There is a brief period in a professor’s life when they are the lion of the dinner table and toast of the town. Its when the children of their friends and contemporaries are about to enter college. To my colleagues near and far I say enjoy the attention while you can.

What advice did I offer when called upon to do so?

Don’t worry. Your child has already made the most important decision of their lives and done so correctly. They chose you as a parent.

`No, seriously, how can my child make it to a top school?’, was the invariable reply. Followed by a reminder of the ostensibly low acceptance rates at `top’ colleges. `Don’t worry,’ I would repeat, `arithmetic is on your side.’

Each year about 30,000 students apply to Harvard. About 10,000 of these will be summarily rejected on academic grounds. That leaves about 20,000. Not all of them will get into Harvard. However, most of them are applying to the same subset of schools. There are 7 Ivy League schools, plus MIT, Stanford & Caltech. Throw in the University of Chicago and Berkeley.
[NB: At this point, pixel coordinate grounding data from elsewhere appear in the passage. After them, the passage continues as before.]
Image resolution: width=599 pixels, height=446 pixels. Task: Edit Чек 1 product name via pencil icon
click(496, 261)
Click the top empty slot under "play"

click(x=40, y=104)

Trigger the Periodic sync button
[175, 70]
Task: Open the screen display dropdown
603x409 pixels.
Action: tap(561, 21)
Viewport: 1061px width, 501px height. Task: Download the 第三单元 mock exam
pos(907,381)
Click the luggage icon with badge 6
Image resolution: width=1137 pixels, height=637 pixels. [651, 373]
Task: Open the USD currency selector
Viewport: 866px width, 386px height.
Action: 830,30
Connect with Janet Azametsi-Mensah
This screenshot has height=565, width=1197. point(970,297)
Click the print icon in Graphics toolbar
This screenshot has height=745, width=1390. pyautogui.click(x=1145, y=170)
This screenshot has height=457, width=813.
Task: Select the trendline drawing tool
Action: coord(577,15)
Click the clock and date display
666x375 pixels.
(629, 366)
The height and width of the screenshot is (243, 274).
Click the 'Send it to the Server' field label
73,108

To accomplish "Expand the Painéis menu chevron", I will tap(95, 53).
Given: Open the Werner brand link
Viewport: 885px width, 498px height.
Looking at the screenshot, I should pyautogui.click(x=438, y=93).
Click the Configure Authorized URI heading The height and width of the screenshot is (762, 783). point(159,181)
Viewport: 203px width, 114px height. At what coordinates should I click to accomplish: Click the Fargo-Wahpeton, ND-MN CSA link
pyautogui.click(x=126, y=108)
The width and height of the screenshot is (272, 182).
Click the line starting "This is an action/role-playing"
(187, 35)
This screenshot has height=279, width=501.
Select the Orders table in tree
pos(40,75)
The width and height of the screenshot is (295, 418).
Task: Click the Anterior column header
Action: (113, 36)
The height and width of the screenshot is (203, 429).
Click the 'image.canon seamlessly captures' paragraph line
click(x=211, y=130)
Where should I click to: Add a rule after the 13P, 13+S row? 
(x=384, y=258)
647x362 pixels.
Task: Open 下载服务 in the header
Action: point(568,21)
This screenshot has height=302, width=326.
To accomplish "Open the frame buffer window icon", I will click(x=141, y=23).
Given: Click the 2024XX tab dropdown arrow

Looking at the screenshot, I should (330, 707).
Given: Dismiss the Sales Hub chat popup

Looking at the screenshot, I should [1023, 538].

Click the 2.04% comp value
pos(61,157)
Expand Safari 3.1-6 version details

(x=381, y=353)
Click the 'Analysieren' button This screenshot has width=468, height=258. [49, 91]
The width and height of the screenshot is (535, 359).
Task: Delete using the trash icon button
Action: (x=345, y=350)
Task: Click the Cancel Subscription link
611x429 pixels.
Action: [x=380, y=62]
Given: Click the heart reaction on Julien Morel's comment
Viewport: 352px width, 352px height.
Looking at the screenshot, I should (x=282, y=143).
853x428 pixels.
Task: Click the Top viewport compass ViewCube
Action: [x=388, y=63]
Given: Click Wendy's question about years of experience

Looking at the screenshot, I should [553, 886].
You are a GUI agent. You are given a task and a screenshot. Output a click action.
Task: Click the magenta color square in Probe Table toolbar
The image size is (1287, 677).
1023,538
Collectively, these institutions enroll about 20,000 students in their freshman classes. This is not counting Duke, Northwestern, Michigan and UCLA.

`But, but, isn’t all that hard work, focus and diligence wasted if they don’t get into Stanford, MIT or Harvard?’

No, those habits will serve them throughout their lives not just at admission. Admissions is a lottery among those who make the `grade’. If the `losing ticket’ is Cornell or Chicago, its a lottery with no downside! How often does life present you with with such an opportunity.